The cultivation of apricots is an important part of Kecskemét's history.

Not only as fruit, but also as pálinka and jam. Nowadays, a tradition linked to this delicious fruit has been started. The town underwent enormous development at the end of the 19th century. It was characterized by large-scale vine and fruit production, of which the famous Kecskemét apricots were the most notable. Farmers exported them to markets and even to neighboring countries.

By the turn of the 20th century, Kecskemét had become the city of Art Nouveau and apricotes. Unfortunately, the native apricot is close to disappearing in the area, as its cultivation is very difficult for farmers, many of whom are switching to less frost-sensitive fruit or other crops.

In the spirit of tradition a few years ago native fruit trees, including apricots, were planted in the Centre of Kecskemét town, in front of the County Council building. In addition, apples and pears were planted in the park as well. The local “Garabó Community” considered it important that children living in the town get to know these fruit trees while walking around the Town Centre, as most of them only know these delicious delicacies from the shelves of shops.

Shortly after, as part of the Kecskemét Spring Festival, a new initiative was launched with the aim of preservation of the traditional Kecskemét-apricot trees. As part of the initiative The Kecskemét Town Planning Association joined Mihály Felföldi, a member of the family business Napország Gyümölcse, held the first apricot blossom festival in Matkópusta, in an apricot orchard.

“Today, farmers almost exclusively plant monoculture over a large area. In our family business in Kiskunfélegyháza, we have five hundred trees mixed together. This is a rarity nowadays,"

said Mihály Felföldi, recalling the genesis of the idea of the apricot blossom festival.

The size of the expected annual apricot crop in a given year is only known after the spring frosts. But it is always certain that the apricot trees will blossom in March.

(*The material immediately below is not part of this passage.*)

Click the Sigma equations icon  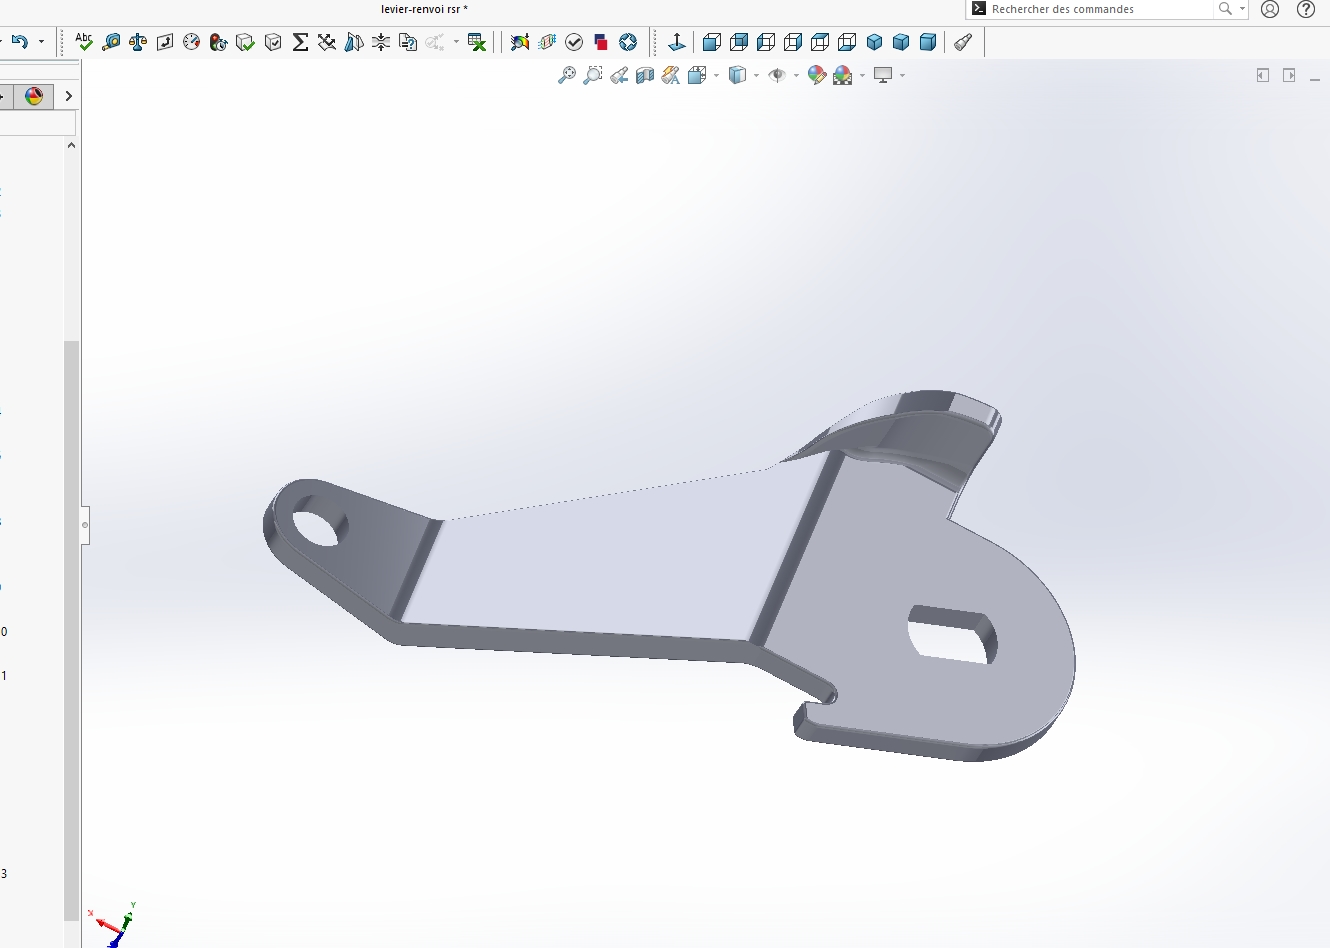click(300, 42)
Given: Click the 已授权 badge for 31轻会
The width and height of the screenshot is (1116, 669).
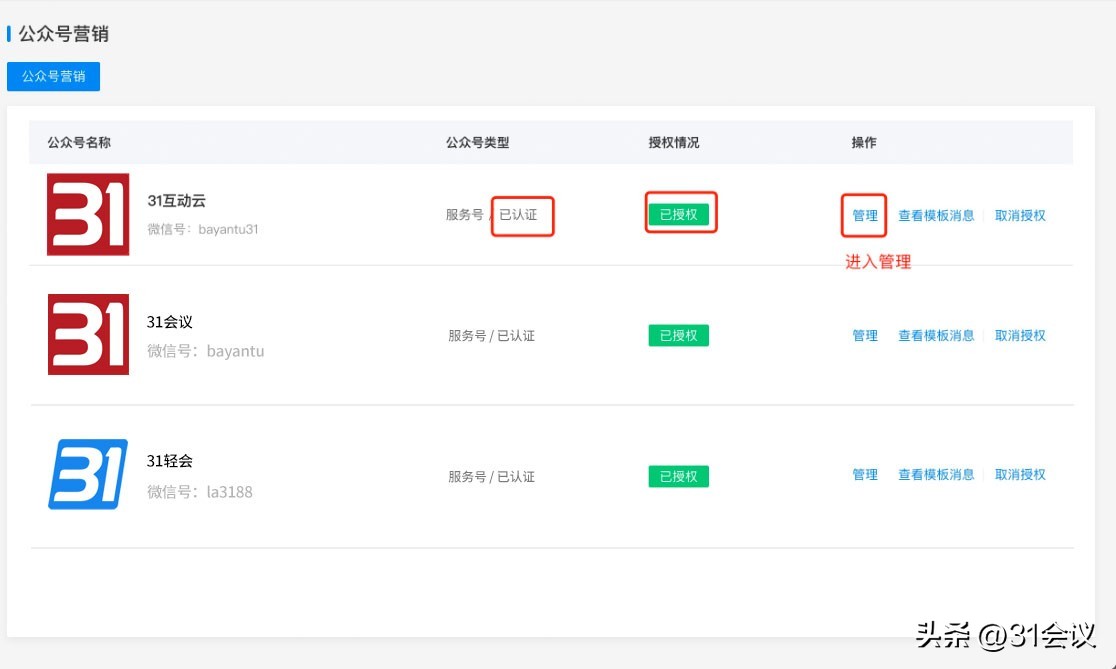Looking at the screenshot, I should (679, 476).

We would like to celebrate this every year in the future, similarly to the Japanese cherry blossom festival.

Ours is the apricot tree-planting ceremony, which attracted a good number of families for the first time," added Mihály Felföldi, who then went on to explain:

“Everyone who came out to the apricot orchard placed a strap on the tree of their choice. They wrote their name and contact details on it. When the fruit ripened, the farmer would call the family, who had the right to buy the apricotes first. In this way, a short supply chain can be created, and the apricots can reach the consumer in the shortest possible way. The apricot-panning scheme is a joint effort of the growers in Matkó and the surrounding area. Matkó is the only place in the region where there is a large and continuous native apricot orchard.